PROBLEM TO SOLVE:
Look through the listing below, and wherever a line has the string "agent", copy it.

MATERIAL SHOWN:
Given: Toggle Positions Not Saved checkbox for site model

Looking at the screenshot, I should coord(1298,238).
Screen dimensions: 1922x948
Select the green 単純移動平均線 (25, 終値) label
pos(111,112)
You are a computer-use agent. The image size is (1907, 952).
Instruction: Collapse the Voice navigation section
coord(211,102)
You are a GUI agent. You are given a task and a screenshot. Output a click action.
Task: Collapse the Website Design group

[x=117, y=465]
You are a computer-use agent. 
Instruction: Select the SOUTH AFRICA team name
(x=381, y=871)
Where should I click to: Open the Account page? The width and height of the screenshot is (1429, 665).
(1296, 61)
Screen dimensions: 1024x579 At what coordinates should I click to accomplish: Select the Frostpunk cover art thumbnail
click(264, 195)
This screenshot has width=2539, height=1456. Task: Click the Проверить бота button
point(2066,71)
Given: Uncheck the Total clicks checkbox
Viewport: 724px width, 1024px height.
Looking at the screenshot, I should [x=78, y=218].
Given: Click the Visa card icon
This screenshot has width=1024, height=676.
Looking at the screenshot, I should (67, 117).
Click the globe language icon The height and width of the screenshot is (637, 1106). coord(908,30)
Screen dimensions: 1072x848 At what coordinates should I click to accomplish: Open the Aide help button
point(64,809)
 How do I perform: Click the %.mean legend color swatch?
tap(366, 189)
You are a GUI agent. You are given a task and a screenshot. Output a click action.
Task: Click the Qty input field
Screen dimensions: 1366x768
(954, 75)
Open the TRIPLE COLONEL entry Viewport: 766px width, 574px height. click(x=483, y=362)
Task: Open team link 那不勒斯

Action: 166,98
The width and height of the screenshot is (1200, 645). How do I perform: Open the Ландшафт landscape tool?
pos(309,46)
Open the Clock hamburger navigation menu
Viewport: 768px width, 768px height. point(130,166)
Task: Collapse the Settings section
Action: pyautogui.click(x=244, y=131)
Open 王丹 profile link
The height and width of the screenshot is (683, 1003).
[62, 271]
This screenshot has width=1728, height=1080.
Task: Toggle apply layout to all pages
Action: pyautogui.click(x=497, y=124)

YOUR SOLUTION:
You are a computer-use agent. The image size is (1907, 952).
You are a GUI agent. You are given a task and a screenshot. Output a click action.
You are a computer-use agent. 
You are a GUI agent. You are given a task and a screenshot. Output a click action.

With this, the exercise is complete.